From high The City looked alike a giant highly-mechanized series of rods and pipes striking at defiance to the heavens. From low The City was a scattering of barrios, block-built terraces of black brick homes, all interminced with mines, factories, pits and construction sites.

All around swam pipes and tubes transmitting information, letters, demands, materials, and order. The pipes traversed from the tallest tower to the very deepest of the mines, but most tubing worked its way around the bottom of the city, with very little concern for those who had to live with them in such awkward proximity. The pipes punctured through churches and buildings, through the roofs and rooms of people's homes, often huge sectors of the system would lie dormant for decades, never to be touched by ordinary people or to face punishment.

The base of the city looked alike a shanty town being swallowed by a perverse underground aluminum octopus. There were always more pipes being built.

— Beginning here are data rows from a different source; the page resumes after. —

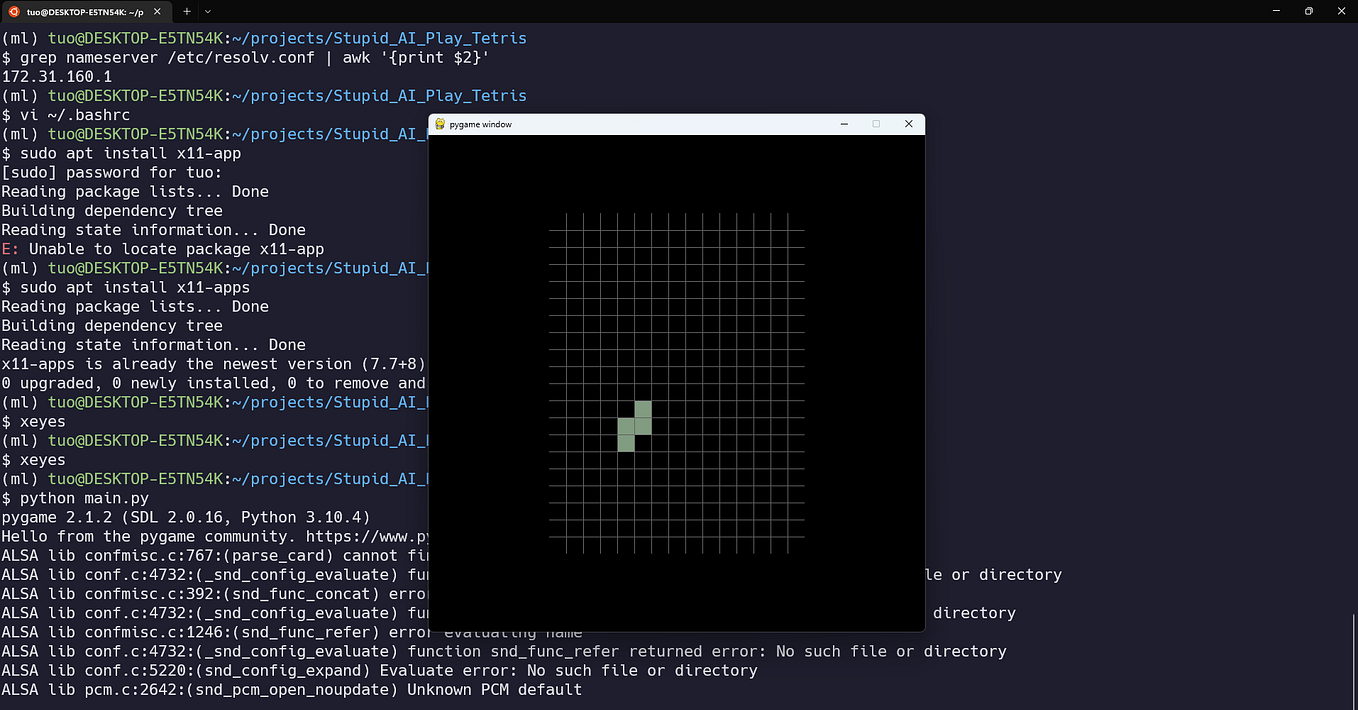Image resolution: width=1358 pixels, height=710 pixels.
Task: Open the terminal tab dropdown chevron
Action: [207, 11]

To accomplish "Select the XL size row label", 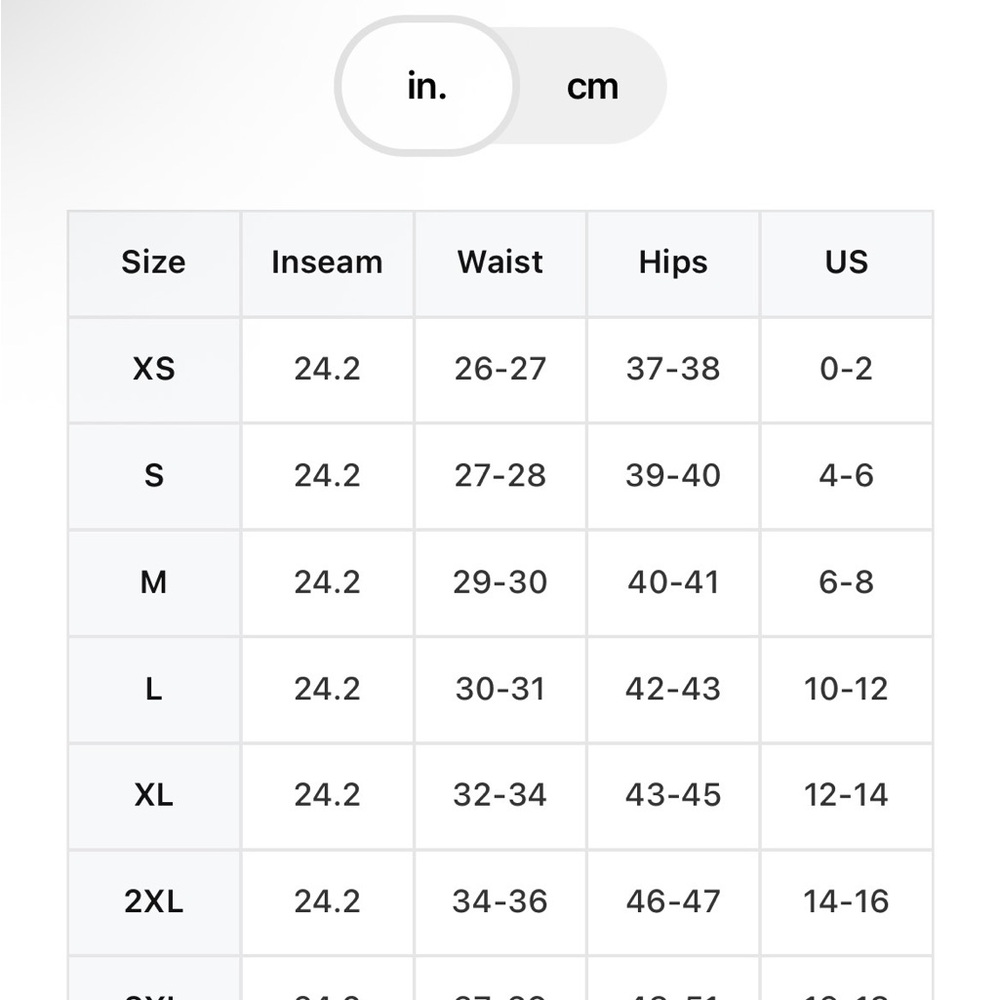I will tap(154, 795).
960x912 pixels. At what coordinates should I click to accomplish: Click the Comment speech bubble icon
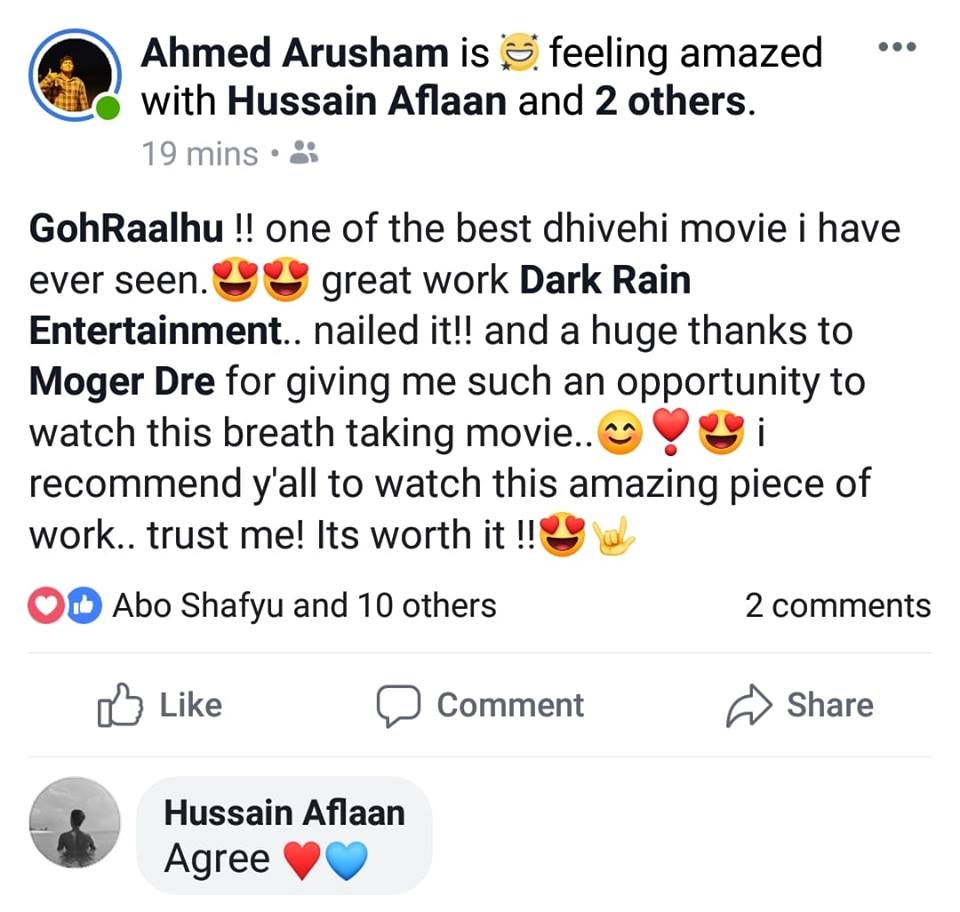(x=398, y=706)
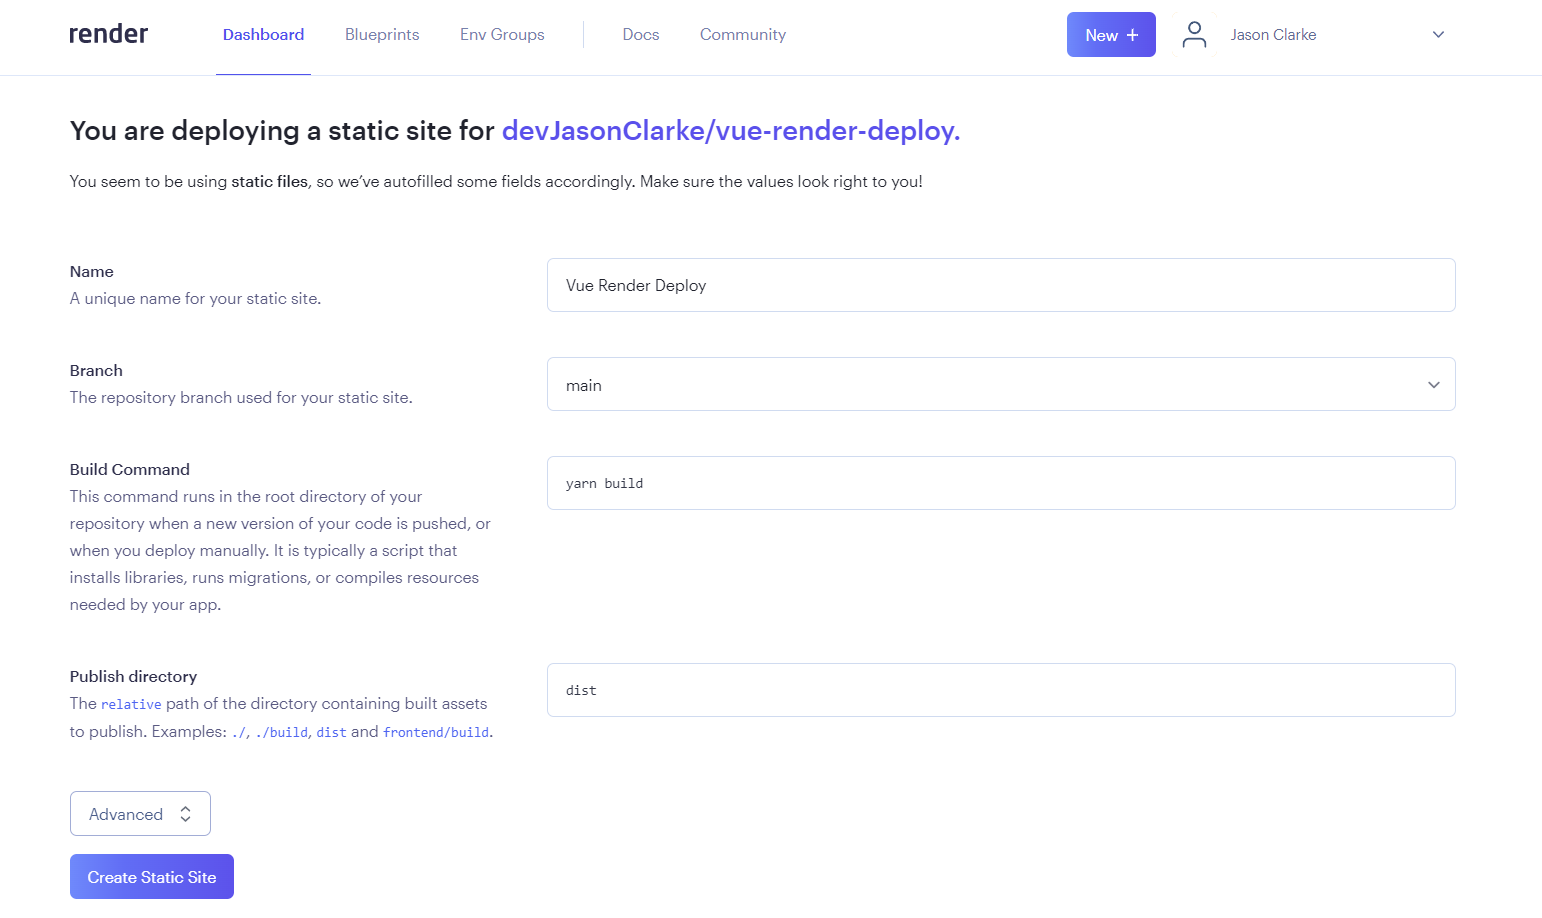Image resolution: width=1542 pixels, height=918 pixels.
Task: Click the Create Static Site button
Action: (151, 876)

"It's everyman for himself in the city" they say. A maxim that was closely regarded by all. Particularly the male demographic who wished to survive the week. Women still held onto some form of union and solidarity, they congregated together in secret and in darkness. In brothels and in tea rooms; behind closed doors. They were the only form of organized power left that could so much as dream challenging the ever maddening enforcers of "modernization". But woman in The City were fragmented and divided and there was no mutual reason for union in the first place. For some women sat at dinner with the pasty faces of the status quo, some sat at dinner with cholera and tetanus.

It was the III-rd of April, the year X. Like the smog and fumes, affluenza was growing ever more thick and omniscient. You could see it in the way people spoke, walked, talked and thought. Something was rotten in the state.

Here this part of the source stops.